Proposed merger of Time Warner and BMG music businesses: Can five become four (or even three)?

Some mergers just will not go away – even though the competition authorities have only turned them down quite recently. The Granada and Carlton tie-up is currently forcing the Competition Commission to consider allowing the creation of a dominant force in the TV advertising market – something they opposed only a few years ago.

It remains to be seen whether this merger can go through in an acceptable commercial form without a volte face on the part of the Competition Commission.

The news that BMG and Time Warner are at an advanced stage of discussions on merging their music interests could mean that the EC Commission will have to revisit the issue of whether less than five music majors is a tolerable state of affairs – something they appeared to rule out when they opposed the proposed Time Warner EMI merger several years ago.

Cynics will say that the expense of failing to obtain regulatory approval for a large merger again is so high that the companies will not have got this far without obtaining a favourable preliminary steer from the EU.

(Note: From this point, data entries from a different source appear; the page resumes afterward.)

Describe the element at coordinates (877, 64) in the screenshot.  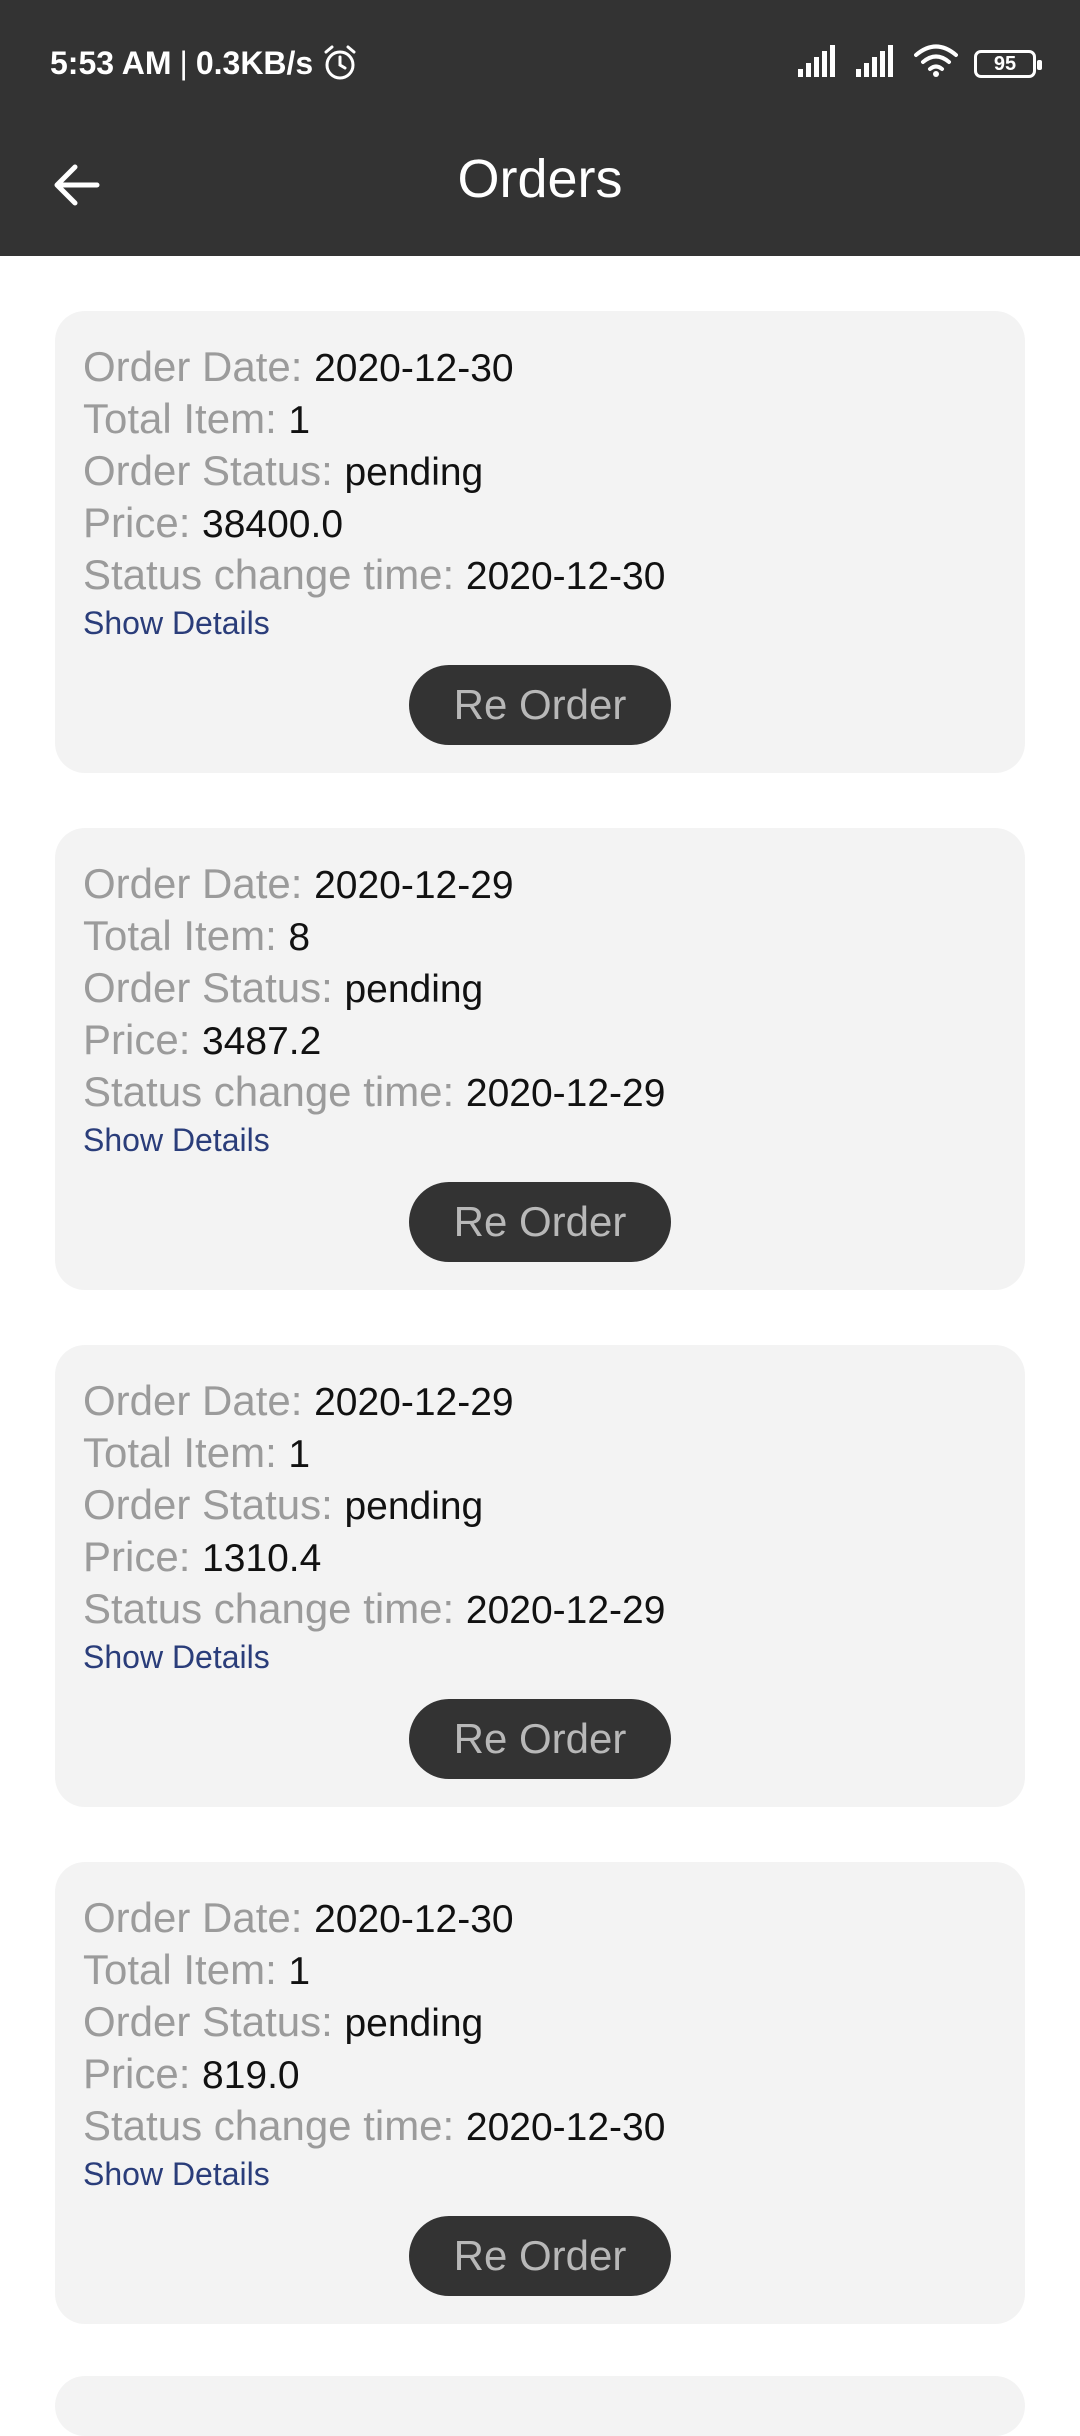
I see `cellular-signal-2-icon` at that location.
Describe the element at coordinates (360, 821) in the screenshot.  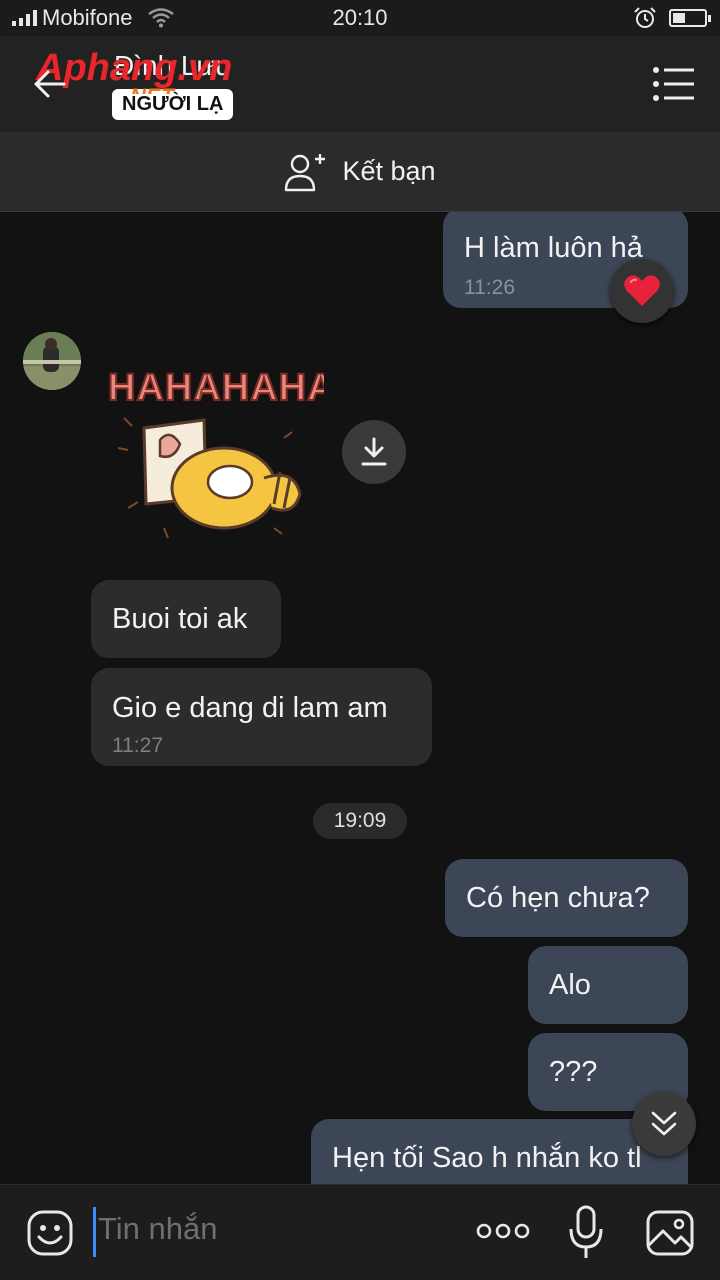
I see `time-divider: 19:09` at that location.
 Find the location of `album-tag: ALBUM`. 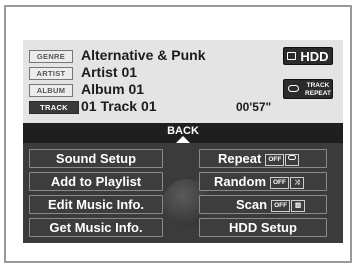

album-tag: ALBUM is located at coordinates (51, 90).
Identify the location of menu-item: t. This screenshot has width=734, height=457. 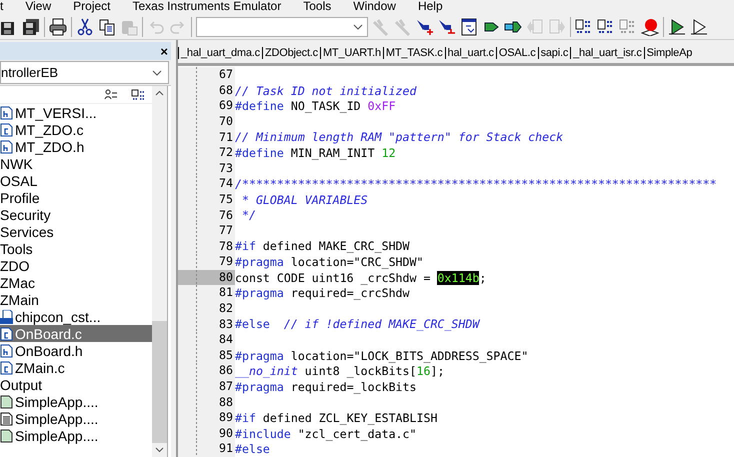
(2, 6).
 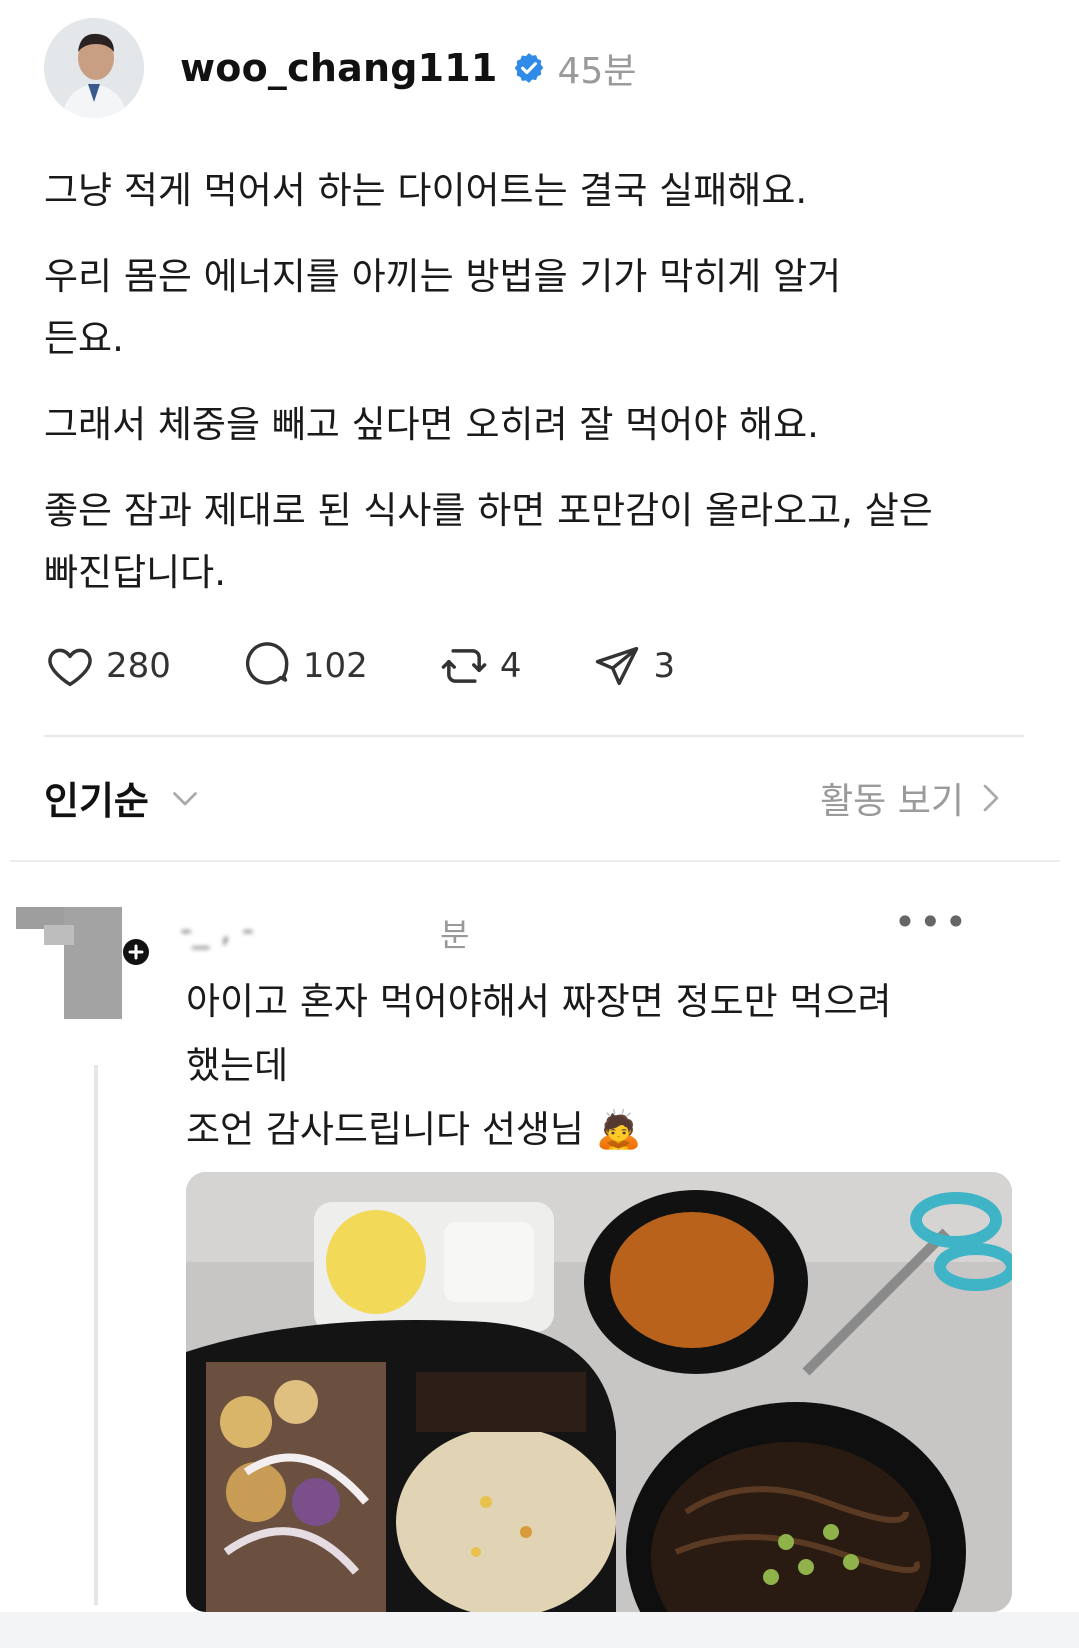 I want to click on post-paragraph: 그래서 체중을 빼고 싶다면 오히려 잘 먹어야 해요., so click(x=432, y=424).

Whether this is the case or not, this merger is not so problematic as the EMI deal. BMG Music and Warner Chappell would together not have quite such a strong position in music publishing as Warner Chappell plus EMI would have had – a key feature in the EC Commission’s opposition to the Time Warner EMI proposal. Moreover, access of the vocal and innovative independents to the AOL dominated internet could be dealt with by undertakings – even if the merged company is not spun-off from AOL altogether.

Another factor is that after its Airtours court defeat, the EC Commission may have little appetite for overcoming the high factual burden of establishing a collective dominant position – particularly as the OFT concluded in its CD enquiry that the five majors did not have such a position.

It is therefore quite possible that this merger will go ahead despite the objections of the independents – subject to some divestment commitments to prevent dominant positions being created in particular markets and other undertakings on open access if there are to be any remaining links with AOL.

Should this happen, EMI will only have two potential suitors amongst the majors but will at least have some confidence that going down to three will not be ruled out by the regulators.